--- Task directions ---
A complete and exact copy of the data below is required.

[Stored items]
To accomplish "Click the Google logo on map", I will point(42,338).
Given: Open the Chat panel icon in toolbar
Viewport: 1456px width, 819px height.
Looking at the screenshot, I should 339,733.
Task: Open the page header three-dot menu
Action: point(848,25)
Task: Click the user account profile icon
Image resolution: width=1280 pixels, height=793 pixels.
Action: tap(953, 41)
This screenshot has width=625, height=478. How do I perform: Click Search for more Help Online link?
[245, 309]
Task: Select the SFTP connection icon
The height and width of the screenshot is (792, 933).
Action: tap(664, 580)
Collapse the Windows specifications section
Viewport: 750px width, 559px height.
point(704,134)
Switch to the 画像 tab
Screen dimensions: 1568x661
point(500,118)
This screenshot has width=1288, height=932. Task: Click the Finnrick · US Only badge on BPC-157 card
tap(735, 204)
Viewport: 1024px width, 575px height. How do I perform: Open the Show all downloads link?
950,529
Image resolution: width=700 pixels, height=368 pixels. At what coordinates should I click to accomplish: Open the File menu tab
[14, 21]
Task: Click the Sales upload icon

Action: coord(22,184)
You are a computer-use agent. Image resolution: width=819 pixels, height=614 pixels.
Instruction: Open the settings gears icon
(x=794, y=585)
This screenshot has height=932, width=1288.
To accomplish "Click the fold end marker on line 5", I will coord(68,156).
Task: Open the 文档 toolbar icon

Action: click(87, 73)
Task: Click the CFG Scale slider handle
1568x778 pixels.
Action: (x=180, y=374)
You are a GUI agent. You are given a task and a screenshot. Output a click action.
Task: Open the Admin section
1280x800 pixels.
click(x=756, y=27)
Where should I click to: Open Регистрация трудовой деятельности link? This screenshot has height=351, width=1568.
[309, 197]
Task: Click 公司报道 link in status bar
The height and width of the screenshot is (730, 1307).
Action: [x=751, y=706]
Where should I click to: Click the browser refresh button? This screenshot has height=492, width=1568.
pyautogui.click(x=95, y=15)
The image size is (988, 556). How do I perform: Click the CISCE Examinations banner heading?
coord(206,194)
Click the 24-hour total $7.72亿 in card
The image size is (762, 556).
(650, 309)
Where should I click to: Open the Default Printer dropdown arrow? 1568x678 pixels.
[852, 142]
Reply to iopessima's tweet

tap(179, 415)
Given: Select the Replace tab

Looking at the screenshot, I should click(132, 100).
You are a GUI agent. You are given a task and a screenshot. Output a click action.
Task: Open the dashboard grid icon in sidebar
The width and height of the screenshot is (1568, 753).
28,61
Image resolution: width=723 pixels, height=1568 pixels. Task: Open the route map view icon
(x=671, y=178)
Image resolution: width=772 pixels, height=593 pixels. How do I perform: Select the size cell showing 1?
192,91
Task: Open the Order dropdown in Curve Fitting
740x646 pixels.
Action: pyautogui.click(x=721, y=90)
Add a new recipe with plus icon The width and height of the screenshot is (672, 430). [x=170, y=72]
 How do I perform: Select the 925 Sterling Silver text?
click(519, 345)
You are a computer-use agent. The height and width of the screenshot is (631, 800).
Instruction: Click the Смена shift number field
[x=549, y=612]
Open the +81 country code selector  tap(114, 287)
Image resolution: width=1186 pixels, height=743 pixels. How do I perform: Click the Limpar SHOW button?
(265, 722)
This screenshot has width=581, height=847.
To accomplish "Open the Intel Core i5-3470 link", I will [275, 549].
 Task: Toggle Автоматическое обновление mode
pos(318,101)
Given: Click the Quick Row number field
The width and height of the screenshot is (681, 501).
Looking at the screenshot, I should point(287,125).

--- Answer section ---
To accomplish "Click the Google logo on map", I will point(42,338).
Given: Open the Chat panel icon in toolbar
Viewport: 1456px width, 819px height.
Looking at the screenshot, I should 339,733.
Task: Open the page header three-dot menu
Action: point(848,25)
Task: Click the user account profile icon
Image resolution: width=1280 pixels, height=793 pixels.
Action: tap(953, 41)
This screenshot has width=625, height=478. How do I perform: Click Search for more Help Online link?
[245, 309]
Task: Select the SFTP connection icon
The height and width of the screenshot is (792, 933).
Action: tap(664, 580)
Collapse the Windows specifications section
Viewport: 750px width, 559px height.
point(704,134)
Switch to the 画像 tab
Screen dimensions: 1568x661
point(500,118)
This screenshot has width=1288, height=932. Task: Click the Finnrick · US Only badge on BPC-157 card
tap(735, 204)
Viewport: 1024px width, 575px height. How do I perform: Open the Show all downloads link?
950,529
Image resolution: width=700 pixels, height=368 pixels. At what coordinates should I click to accomplish: Open the File menu tab
[14, 21]
Task: Click the Sales upload icon

Action: coord(22,184)
You are a computer-use agent. Image resolution: width=819 pixels, height=614 pixels.
Instruction: Open the settings gears icon
(x=794, y=585)
This screenshot has height=932, width=1288.
To accomplish "Click the fold end marker on line 5", I will coord(68,156).
Task: Open the 文档 toolbar icon

Action: click(87, 73)
Task: Click the CFG Scale slider handle
1568x778 pixels.
Action: (x=180, y=374)
You are a GUI agent. You are given a task and a screenshot. Output a click action.
Task: Open the Admin section
1280x800 pixels.
click(x=756, y=27)
Where should I click to: Open Регистрация трудовой деятельности link? This screenshot has height=351, width=1568.
[309, 197]
Task: Click 公司报道 link in status bar
The height and width of the screenshot is (730, 1307).
Action: [x=751, y=706]
Where should I click to: Click the browser refresh button? This screenshot has height=492, width=1568.
pyautogui.click(x=95, y=15)
The image size is (988, 556). How do I perform: Click the CISCE Examinations banner heading?
coord(206,194)
Click the 24-hour total $7.72亿 in card
The image size is (762, 556).
(650, 309)
Where should I click to: Open the Default Printer dropdown arrow? 1568x678 pixels.
[852, 142]
Reply to iopessima's tweet

tap(179, 415)
Given: Select the Replace tab

Looking at the screenshot, I should click(132, 100).
You are a GUI agent. You are given a task and a screenshot. Output a click action.
Task: Open the dashboard grid icon in sidebar
The width and height of the screenshot is (1568, 753).
28,61
Image resolution: width=723 pixels, height=1568 pixels. Task: Open the route map view icon
(x=671, y=178)
Image resolution: width=772 pixels, height=593 pixels. How do I perform: Select the size cell showing 1?
192,91
Task: Open the Order dropdown in Curve Fitting
740x646 pixels.
Action: pyautogui.click(x=721, y=90)
Add a new recipe with plus icon The width and height of the screenshot is (672, 430). [x=170, y=72]
 How do I perform: Select the 925 Sterling Silver text?
click(519, 345)
You are a computer-use agent. The height and width of the screenshot is (631, 800).
Instruction: Click the Смена shift number field
[x=549, y=612]
Open the +81 country code selector  tap(114, 287)
Image resolution: width=1186 pixels, height=743 pixels. How do I perform: Click the Limpar SHOW button?
(265, 722)
This screenshot has width=581, height=847.
To accomplish "Open the Intel Core i5-3470 link", I will [275, 549].
 Task: Toggle Автоматическое обновление mode
pos(318,101)
Given: Click the Quick Row number field
The width and height of the screenshot is (681, 501).
Looking at the screenshot, I should point(287,125).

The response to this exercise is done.